The drawback of new immunotherapies in multiple sclerosis (MS) include severe infections that can be fatal. For example, treatment with natalizumab, which reduces the immune surveillance of the brain, can lead to the development of progressive multifocal leukoencephalopathy (PML), a typically fatal form of viral encephalitis. Prof. Ralf Gold (RUB Clinic for Neurology, St. Josef Hospital) and Dr. Werner Wenning (Ortenau Clinic, Offenburg-Gengebach) employed plasmapheresis to eliminate the active pharmaceutical agent and thus clear the virus from the brain.
A report on their successful method of treatment has been published in the current edition of the New England Journal of Medicine.
Suppressing the destructive impact of leukocytes in MS
Natalizumab is a monoclonal antibody that has been approved for the treatment of severe RR‑MS (relapse remitting MS) in the EU since 2006. The antibody attaches to specific structures on the surface of white blood cells thus reducing their ability to attach to and pass through vascular wall into the inflamed tissue. The active agent thus suppresses the destructive effects of leukocytes that attack the myelin sheath, the insulating layer of nerve fibres. Leukocytes theoretically attack and destroy destructive foreign substances such as viruses or bacteria, thus the drawback of this medication is a decrease in the immune defense of the brain.
Unfulfilled hope: monotherapy is also not harmless
Clinical studies with Natalizumab led to progressive multifocal leukoencephalopathy (PML) in two MS patients. This severe brain infection is triggered by the JC virus found in about 80% of all adults. Normally the immune system does however control the virus. Less experienced physicians can easily mistake PML symptoms with an acute attack of MS. Prof. Gold explained that both study patients had also been administered the immune activating drug Interferon Beta, thus the hope that the monotherapy was relatively harmless had been realistic. Moreover, when the drug was approved at the beginning of summer 2006, the manufacturing company BiogenIdec had offered country-specific intensive preparatory seminars covering almost all precautionary and therapeutic measures. In July 2008, PML was diagnosed almost simultaneously in a German and Swedish MS patient, after 14 and 16 months of Natalizumab treatment respectively.
The strategies of treating the infection are the topic of the two studies that were simultaneously submitted for publication by the German and Swedish authors. The German patient was treated by Dr. Werner Wenning in Offenburg, and the therapy supervised by Prof. Gold in Bochum.
Plasmapheresis eliminates the active agent natalizumab
The treatment was targeted at re-establishing the patients own immune system to enable it to eliminate the JC virus. The physicians thus had to remove the active agent Natalizumab from the patient’s body. Natalizumab circulates within the body for a very long time, taking an average half—life of 16 days (before the concentration is reduced by about 50%). The researchers in Bochum and Offenburg thus decided to perform Plasmapheresis.
Subsequent measurements showed that the drug plasma level had dropped from 10,8 µg/ml to below 0,25 µg/ml within a week. In parallel a temporary improvement of the symptoms was observed. A secondary deterioration developed 4 weeks later, with increased motor deficits as well as clouding of consciousness.

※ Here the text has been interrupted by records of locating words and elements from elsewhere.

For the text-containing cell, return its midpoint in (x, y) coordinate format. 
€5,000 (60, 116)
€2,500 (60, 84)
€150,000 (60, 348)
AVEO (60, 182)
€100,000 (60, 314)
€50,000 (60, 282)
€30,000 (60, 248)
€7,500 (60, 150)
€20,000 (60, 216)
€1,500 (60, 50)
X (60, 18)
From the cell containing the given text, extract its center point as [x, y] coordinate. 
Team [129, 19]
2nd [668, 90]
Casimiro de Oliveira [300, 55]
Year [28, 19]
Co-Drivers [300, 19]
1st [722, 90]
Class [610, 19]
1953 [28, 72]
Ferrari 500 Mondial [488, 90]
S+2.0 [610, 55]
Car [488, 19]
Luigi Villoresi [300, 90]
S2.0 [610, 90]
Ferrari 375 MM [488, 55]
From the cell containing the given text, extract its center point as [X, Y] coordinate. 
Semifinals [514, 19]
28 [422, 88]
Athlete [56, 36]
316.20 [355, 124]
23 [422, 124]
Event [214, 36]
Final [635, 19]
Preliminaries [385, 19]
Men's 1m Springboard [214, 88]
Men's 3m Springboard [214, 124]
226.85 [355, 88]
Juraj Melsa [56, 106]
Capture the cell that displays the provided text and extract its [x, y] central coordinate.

In this phase of the immune reconstruction inflammatory syndrome (IRIS), immune cells (cytotoxic lymphocytes) eliminate the virus in the brain. This leads to the destruction of the infected oligodendrocytes, supporting cells in the brain responsible for the insulation of the nerve cell connections. The patient required 4 weeks of intensive care, including artificial respiration and tube feeding, before he could be transferred for follow-up rehabilitation. The therapeutic measures have been described and discussed in detail in the manuscript.

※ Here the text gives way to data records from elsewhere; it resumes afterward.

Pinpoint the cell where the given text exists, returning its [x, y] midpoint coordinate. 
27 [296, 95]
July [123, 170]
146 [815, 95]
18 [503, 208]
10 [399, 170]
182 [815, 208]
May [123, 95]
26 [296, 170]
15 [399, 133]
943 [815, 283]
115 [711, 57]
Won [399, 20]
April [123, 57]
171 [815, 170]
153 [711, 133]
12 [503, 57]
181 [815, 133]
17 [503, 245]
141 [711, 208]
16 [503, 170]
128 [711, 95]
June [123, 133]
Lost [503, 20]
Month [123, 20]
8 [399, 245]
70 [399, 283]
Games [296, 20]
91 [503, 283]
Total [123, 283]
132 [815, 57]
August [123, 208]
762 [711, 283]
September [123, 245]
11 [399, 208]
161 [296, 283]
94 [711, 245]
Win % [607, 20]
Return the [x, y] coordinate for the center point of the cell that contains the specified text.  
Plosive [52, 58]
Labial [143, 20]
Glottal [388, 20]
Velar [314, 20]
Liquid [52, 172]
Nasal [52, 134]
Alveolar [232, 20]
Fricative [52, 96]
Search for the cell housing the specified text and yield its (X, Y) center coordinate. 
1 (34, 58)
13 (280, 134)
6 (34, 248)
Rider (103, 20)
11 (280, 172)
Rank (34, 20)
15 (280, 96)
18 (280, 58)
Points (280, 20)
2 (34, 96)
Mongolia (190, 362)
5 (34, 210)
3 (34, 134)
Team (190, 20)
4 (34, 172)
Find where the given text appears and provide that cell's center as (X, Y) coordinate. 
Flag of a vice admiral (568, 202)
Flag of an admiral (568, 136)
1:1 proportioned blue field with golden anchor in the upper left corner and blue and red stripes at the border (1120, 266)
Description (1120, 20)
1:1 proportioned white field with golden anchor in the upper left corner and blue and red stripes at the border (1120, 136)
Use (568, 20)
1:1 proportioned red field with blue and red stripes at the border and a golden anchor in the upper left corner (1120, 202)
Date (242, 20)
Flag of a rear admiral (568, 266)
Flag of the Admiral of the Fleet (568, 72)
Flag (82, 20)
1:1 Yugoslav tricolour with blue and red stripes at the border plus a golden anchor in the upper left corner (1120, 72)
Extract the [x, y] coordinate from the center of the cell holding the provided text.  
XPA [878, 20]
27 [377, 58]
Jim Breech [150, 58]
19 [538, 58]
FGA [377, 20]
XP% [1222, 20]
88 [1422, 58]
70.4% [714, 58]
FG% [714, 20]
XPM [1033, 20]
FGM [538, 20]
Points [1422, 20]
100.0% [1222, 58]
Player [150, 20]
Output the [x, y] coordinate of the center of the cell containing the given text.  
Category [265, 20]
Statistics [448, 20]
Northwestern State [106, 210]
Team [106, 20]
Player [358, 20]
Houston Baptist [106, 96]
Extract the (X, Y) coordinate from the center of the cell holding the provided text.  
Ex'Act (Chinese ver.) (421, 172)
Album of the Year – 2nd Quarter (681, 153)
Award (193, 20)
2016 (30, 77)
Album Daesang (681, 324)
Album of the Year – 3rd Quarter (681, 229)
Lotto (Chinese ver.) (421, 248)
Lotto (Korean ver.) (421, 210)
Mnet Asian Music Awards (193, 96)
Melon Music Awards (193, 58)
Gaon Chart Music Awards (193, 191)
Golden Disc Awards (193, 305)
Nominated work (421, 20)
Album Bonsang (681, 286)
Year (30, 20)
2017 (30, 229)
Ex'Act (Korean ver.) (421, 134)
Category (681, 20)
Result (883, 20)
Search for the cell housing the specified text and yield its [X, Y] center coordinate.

Neurologist must know how to handle new side effects
Prof. Gold pointed out that new MS drugs unfortunately also have new side effects that can sometimes be fatal. Currently Natalizumab is the focal point of interest throughout the world, but that other new drugs, such as Alemtuzumab or anti-CD20 antibodies may soon follow. It is thus important that the neurologists are extremely well-informed about complications and the treatment thereof. In future, “therapeutic navigation” through modern immune therapies with escalation and de-escalation cycles according to the activity of the disease may be possible.